→ WHAT IS REQUIRED
Below are some entries. Reproduce them word for word.

· · · ·

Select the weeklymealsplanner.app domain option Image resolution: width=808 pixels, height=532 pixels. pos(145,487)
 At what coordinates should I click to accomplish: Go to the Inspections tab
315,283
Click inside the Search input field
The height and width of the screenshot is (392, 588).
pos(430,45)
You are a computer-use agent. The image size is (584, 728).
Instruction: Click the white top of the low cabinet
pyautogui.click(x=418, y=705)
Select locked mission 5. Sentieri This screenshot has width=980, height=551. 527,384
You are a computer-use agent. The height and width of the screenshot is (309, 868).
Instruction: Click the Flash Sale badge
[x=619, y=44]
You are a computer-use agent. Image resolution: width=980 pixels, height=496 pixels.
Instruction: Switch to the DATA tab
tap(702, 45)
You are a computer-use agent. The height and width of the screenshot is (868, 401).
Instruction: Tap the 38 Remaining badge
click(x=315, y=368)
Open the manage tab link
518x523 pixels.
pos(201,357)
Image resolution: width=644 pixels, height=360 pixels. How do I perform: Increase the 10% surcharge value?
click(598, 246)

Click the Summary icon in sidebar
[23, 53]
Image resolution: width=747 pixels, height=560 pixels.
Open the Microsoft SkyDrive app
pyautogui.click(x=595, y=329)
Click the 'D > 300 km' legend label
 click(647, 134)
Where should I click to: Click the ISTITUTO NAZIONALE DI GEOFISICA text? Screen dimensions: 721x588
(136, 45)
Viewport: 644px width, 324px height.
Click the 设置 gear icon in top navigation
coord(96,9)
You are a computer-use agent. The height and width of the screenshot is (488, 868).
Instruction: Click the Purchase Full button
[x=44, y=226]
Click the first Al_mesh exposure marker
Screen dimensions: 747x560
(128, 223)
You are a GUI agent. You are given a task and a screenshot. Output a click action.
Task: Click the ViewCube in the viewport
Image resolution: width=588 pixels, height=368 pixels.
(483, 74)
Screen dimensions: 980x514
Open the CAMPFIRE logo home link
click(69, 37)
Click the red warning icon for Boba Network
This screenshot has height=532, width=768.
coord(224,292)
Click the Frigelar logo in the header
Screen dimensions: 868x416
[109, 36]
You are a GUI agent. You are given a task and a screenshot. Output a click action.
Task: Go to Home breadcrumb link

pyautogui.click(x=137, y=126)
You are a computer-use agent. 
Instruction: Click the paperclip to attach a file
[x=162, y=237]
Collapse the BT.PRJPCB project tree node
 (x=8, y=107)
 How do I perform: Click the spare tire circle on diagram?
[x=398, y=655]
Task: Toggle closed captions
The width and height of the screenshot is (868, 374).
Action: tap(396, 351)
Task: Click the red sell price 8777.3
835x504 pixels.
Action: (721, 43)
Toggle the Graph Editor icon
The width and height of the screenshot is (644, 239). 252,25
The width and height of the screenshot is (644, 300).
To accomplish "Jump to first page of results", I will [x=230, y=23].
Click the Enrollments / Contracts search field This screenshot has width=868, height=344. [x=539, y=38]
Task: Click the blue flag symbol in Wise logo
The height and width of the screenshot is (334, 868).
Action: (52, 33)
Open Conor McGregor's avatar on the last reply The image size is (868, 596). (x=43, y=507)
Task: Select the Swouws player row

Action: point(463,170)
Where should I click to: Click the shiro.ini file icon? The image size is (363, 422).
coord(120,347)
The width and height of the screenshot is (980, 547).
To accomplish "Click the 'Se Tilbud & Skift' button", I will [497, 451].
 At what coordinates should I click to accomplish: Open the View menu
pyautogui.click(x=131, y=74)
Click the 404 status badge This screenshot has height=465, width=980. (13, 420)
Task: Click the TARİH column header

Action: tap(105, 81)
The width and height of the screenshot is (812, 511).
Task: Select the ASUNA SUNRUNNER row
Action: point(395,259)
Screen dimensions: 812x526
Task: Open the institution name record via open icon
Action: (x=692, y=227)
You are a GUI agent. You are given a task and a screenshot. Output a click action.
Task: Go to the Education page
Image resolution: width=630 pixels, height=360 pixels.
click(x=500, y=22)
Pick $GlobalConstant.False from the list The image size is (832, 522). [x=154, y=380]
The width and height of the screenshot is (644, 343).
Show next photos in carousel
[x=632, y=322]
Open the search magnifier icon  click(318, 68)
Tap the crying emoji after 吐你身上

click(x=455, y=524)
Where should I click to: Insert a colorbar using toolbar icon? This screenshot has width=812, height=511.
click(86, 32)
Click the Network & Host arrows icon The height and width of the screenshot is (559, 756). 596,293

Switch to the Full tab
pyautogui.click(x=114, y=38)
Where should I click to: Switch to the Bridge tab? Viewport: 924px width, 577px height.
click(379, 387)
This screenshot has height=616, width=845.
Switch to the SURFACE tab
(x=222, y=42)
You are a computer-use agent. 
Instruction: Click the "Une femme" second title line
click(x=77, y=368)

· · · ·

→ ANSWER SPACE
Select the weeklymealsplanner.app domain option Image resolution: width=808 pixels, height=532 pixels. pos(145,487)
 At what coordinates should I click to accomplish: Go to the Inspections tab
315,283
Click inside the Search input field
The height and width of the screenshot is (392, 588).
pos(430,45)
You are a computer-use agent. The image size is (584, 728).
Instruction: Click the white top of the low cabinet
pyautogui.click(x=418, y=705)
Select locked mission 5. Sentieri This screenshot has width=980, height=551. 527,384
You are a computer-use agent. The height and width of the screenshot is (309, 868).
Instruction: Click the Flash Sale badge
[x=619, y=44]
You are a computer-use agent. Image resolution: width=980 pixels, height=496 pixels.
Instruction: Switch to the DATA tab
tap(702, 45)
You are a computer-use agent. The height and width of the screenshot is (868, 401).
Instruction: Tap the 38 Remaining badge
click(x=315, y=368)
Open the manage tab link
518x523 pixels.
pos(201,357)
Image resolution: width=644 pixels, height=360 pixels. How do I perform: Increase the 10% surcharge value?
click(598, 246)

Click the Summary icon in sidebar
[23, 53]
Image resolution: width=747 pixels, height=560 pixels.
Open the Microsoft SkyDrive app
pyautogui.click(x=595, y=329)
Click the 'D > 300 km' legend label
 click(647, 134)
Where should I click to: Click the ISTITUTO NAZIONALE DI GEOFISICA text? Screen dimensions: 721x588
(136, 45)
Viewport: 644px width, 324px height.
Click the 设置 gear icon in top navigation
coord(96,9)
You are a computer-use agent. The height and width of the screenshot is (488, 868).
Instruction: Click the Purchase Full button
[x=44, y=226]
Click the first Al_mesh exposure marker
Screen dimensions: 747x560
(128, 223)
You are a GUI agent. You are given a task and a screenshot. Output a click action.
Task: Click the ViewCube in the viewport
Image resolution: width=588 pixels, height=368 pixels.
(483, 74)
Screen dimensions: 980x514
Open the CAMPFIRE logo home link
click(69, 37)
Click the red warning icon for Boba Network
This screenshot has height=532, width=768.
coord(224,292)
Click the Frigelar logo in the header
Screen dimensions: 868x416
[109, 36]
You are a GUI agent. You are given a task and a screenshot. Output a click action.
Task: Go to Home breadcrumb link

pyautogui.click(x=137, y=126)
You are a computer-use agent. 
Instruction: Click the paperclip to attach a file
[x=162, y=237]
Collapse the BT.PRJPCB project tree node
 (x=8, y=107)
 How do I perform: Click the spare tire circle on diagram?
[x=398, y=655]
Task: Toggle closed captions
The width and height of the screenshot is (868, 374).
Action: tap(396, 351)
Task: Click the red sell price 8777.3
835x504 pixels.
Action: (721, 43)
Toggle the Graph Editor icon
The width and height of the screenshot is (644, 239). 252,25
The width and height of the screenshot is (644, 300).
To accomplish "Jump to first page of results", I will [x=230, y=23].
Click the Enrollments / Contracts search field This screenshot has width=868, height=344. [x=539, y=38]
Task: Click the blue flag symbol in Wise logo
The height and width of the screenshot is (334, 868).
Action: (52, 33)
Open Conor McGregor's avatar on the last reply The image size is (868, 596). (x=43, y=507)
Task: Select the Swouws player row

Action: point(463,170)
Where should I click to: Click the shiro.ini file icon? The image size is (363, 422).
coord(120,347)
The width and height of the screenshot is (980, 547).
To accomplish "Click the 'Se Tilbud & Skift' button", I will [497, 451].
 At what coordinates should I click to accomplish: Open the View menu
pyautogui.click(x=131, y=74)
Click the 404 status badge This screenshot has height=465, width=980. (13, 420)
Task: Click the TARİH column header

Action: tap(105, 81)
The width and height of the screenshot is (812, 511).
Task: Select the ASUNA SUNRUNNER row
Action: point(395,259)
Screen dimensions: 812x526
Task: Open the institution name record via open icon
Action: (x=692, y=227)
You are a GUI agent. You are given a task and a screenshot. Output a click action.
Task: Go to the Education page
Image resolution: width=630 pixels, height=360 pixels.
click(x=500, y=22)
Pick $GlobalConstant.False from the list The image size is (832, 522). [x=154, y=380]
The width and height of the screenshot is (644, 343).
Show next photos in carousel
[x=632, y=322]
Open the search magnifier icon  click(318, 68)
Tap the crying emoji after 吐你身上

click(x=455, y=524)
Where should I click to: Insert a colorbar using toolbar icon? This screenshot has width=812, height=511.
click(86, 32)
Click the Network & Host arrows icon The height and width of the screenshot is (559, 756). 596,293

Switch to the Full tab
pyautogui.click(x=114, y=38)
Where should I click to: Switch to the Bridge tab? Viewport: 924px width, 577px height.
click(379, 387)
This screenshot has height=616, width=845.
Switch to the SURFACE tab
(x=222, y=42)
You are a computer-use agent. 
Instruction: Click the "Une femme" second title line
click(x=77, y=368)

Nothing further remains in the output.